Scientific classification
- Kingdom: Animalia
- Phylum: Chordata
- Class: Aves
- Order: Coraciiformes
- Family: Meropidae
- Genus: Merops
- Species: M. pusillus
- Binomial name: Merops pusillus Müller, PLS, 1776
- Synonyms: Melittophagus pusillus;

= Little bee-eater =

- Authority: Müller, PLS, 1776
- Conservation status: LC
- Synonyms: Melittophagus pusillus

Species of bird from Sub-Saharan Africa

The little bee-eater (Merops pusillus) is a bird species in the bee-eater family, Meropidae. They are found in Sub-Saharan Africa. They should not be confused with the little green bee-eater (Merops orientalis). Migration is limited to seasonal movements depending on rainfall patterns.
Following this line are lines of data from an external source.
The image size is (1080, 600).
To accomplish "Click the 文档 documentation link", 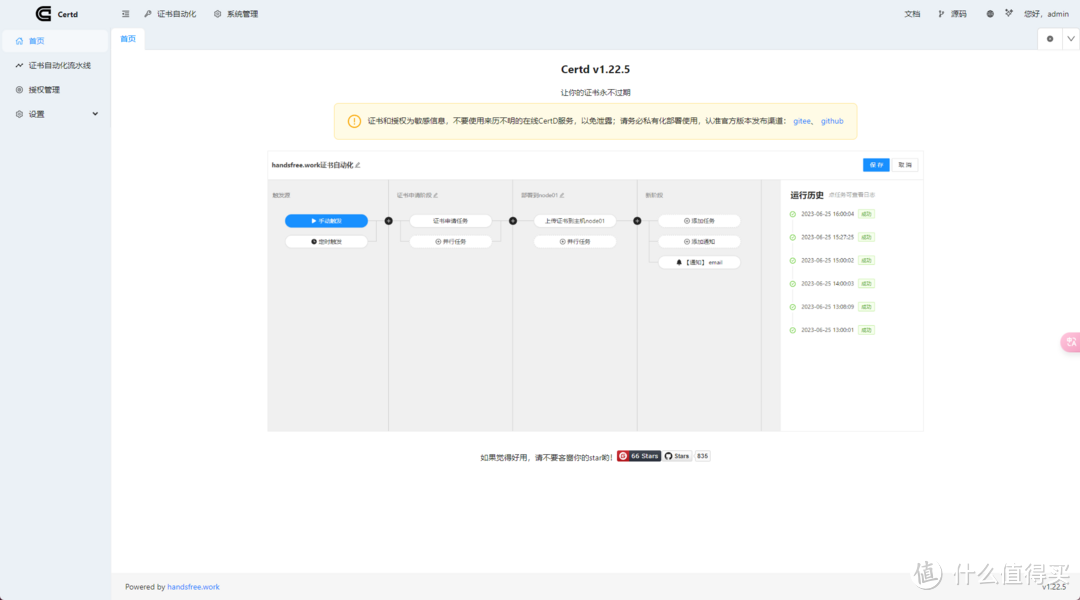I will (912, 14).
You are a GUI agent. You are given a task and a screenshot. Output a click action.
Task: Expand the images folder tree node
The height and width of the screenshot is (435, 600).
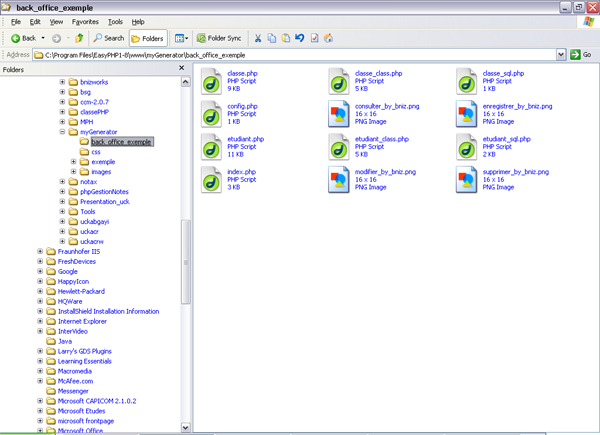point(73,172)
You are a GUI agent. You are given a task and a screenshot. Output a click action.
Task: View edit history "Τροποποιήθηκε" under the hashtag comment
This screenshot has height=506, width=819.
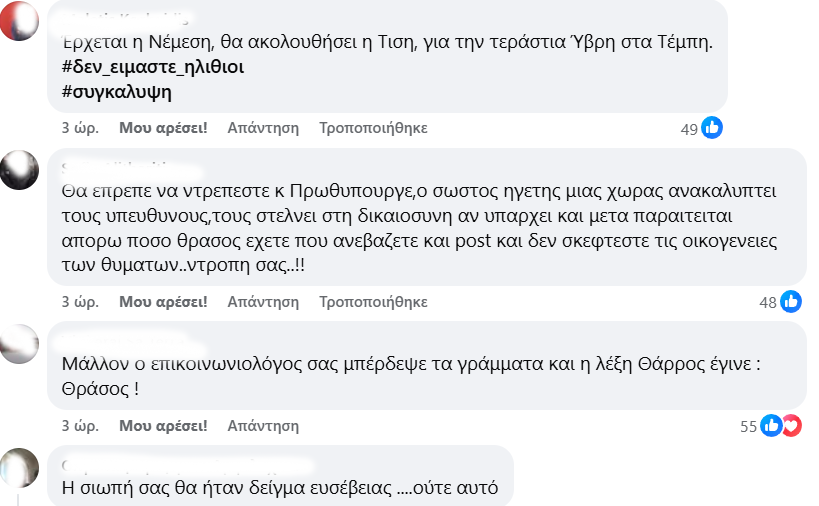[373, 128]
They inhabit various biomes, such as savanna, bushveld, and even marsh-like areas.

== Description ==
Members of this species, like other bee-eaters, are rich and brightly coloured slender birds. They have green upper parts, yellow throats, black gorgets, and rich brown upper breasts fading to buffish ochre on the belly. Their wings are green and brown. Their beaks and legs are black. Tail is square in shape with a slight fork or v-shape at the end. They reach a length of 15–17 cm, which makes them the smallest African bee-eater. Sexes are alike. Often silent, their call is a soft "seep". They are often hard to spot since their green backs and wings act as camouflage.

== Ecology ==
These are abundant and tame birds, familiar throughout their range. There have been estimated to be between 60 and 80 million little bee-eaters. They breed in open country with bushes, preferably near water. Just as the name suggests, bee-eaters predominantly eat insects, especially bees, wasps and hornets, who are caught in the air by sorties from an open perch. This species often hunts from low perches, maybe only a metre or less high. Before eating their meal, a bee-eater removes the stinger by repeatedly hitting the insect on a hard surface.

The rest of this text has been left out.